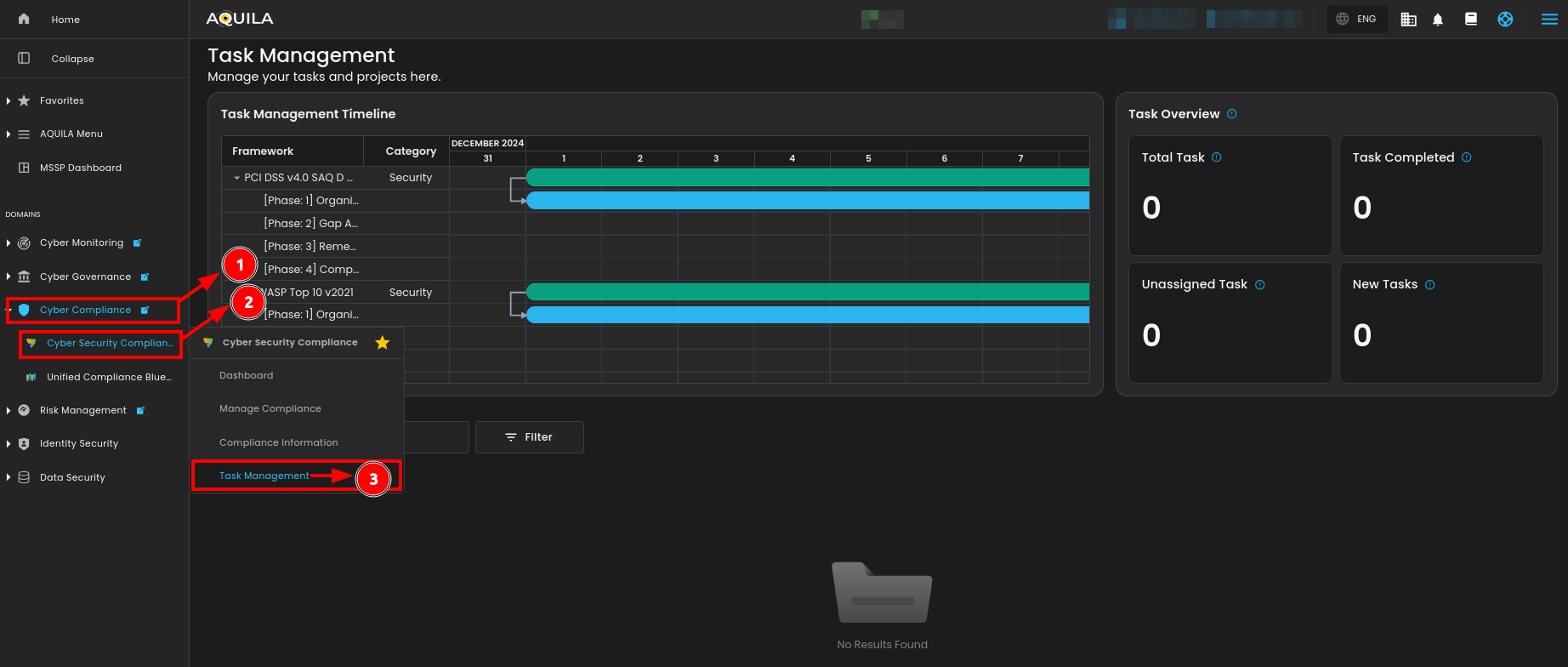Click the notification bell icon

coord(1438,20)
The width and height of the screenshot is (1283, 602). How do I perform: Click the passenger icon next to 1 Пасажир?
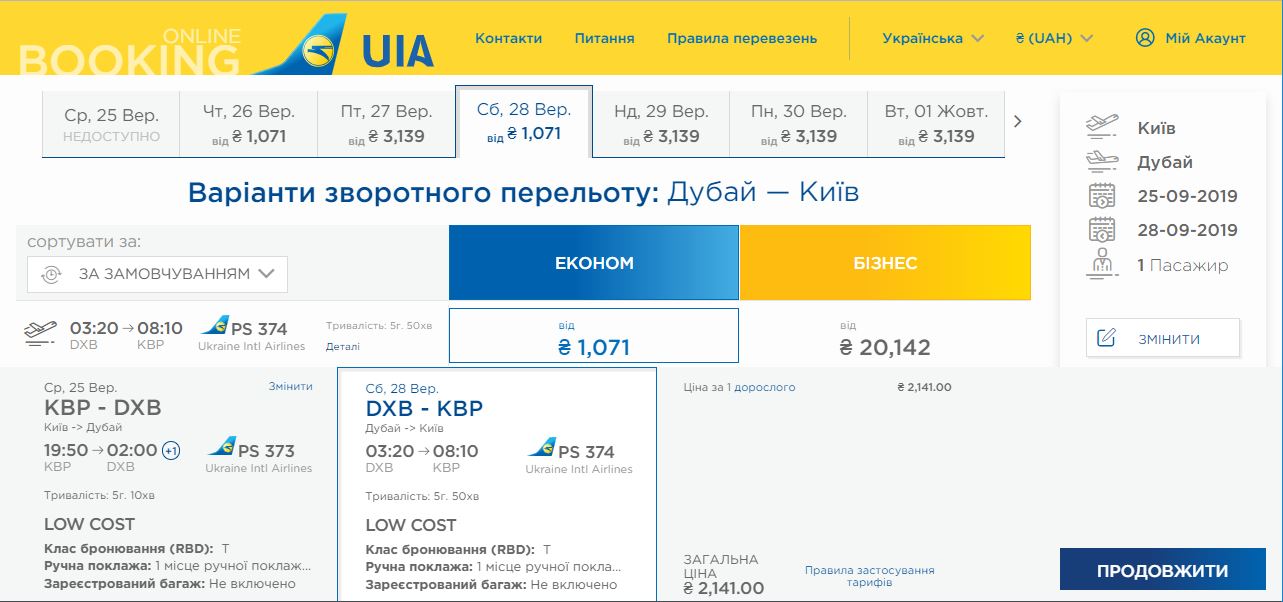click(1102, 265)

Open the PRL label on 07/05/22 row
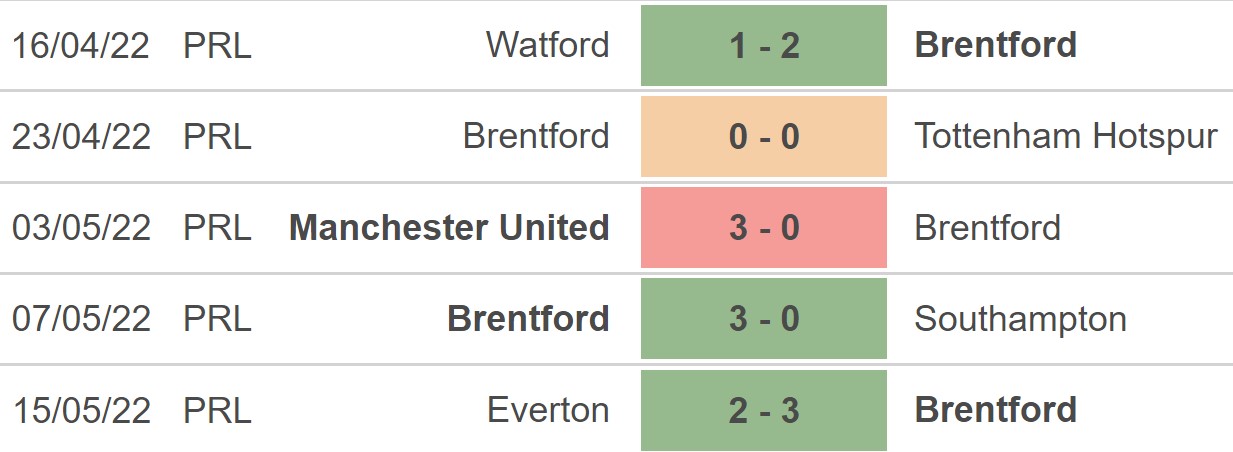coord(217,319)
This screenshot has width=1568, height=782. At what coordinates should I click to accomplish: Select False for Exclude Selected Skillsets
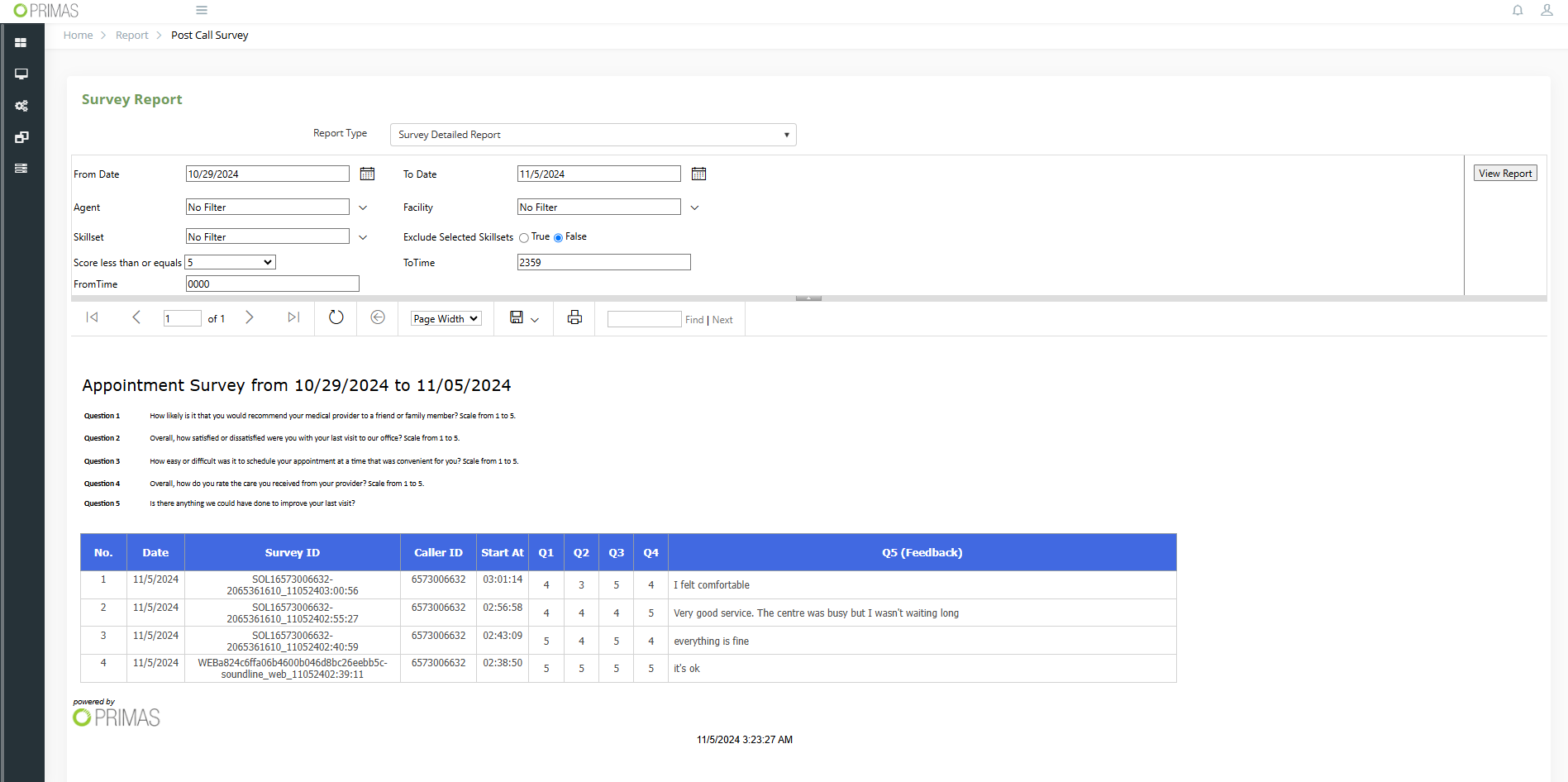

#### [Exercise]
Up to and including the last line of the listing, starting at the line with "The width and", extract every line exactly and leave out the pictures.

#### [Output]
The width and height of the screenshot is (1283, 602). How do I perform: Click the passenger icon next to 1 Пасажир?
click(1102, 265)

Open the PRL label on 07/05/22 row
coord(217,319)
This screenshot has width=1568, height=782. At what coordinates should I click to accomplish: Select False for Exclude Selected Skillsets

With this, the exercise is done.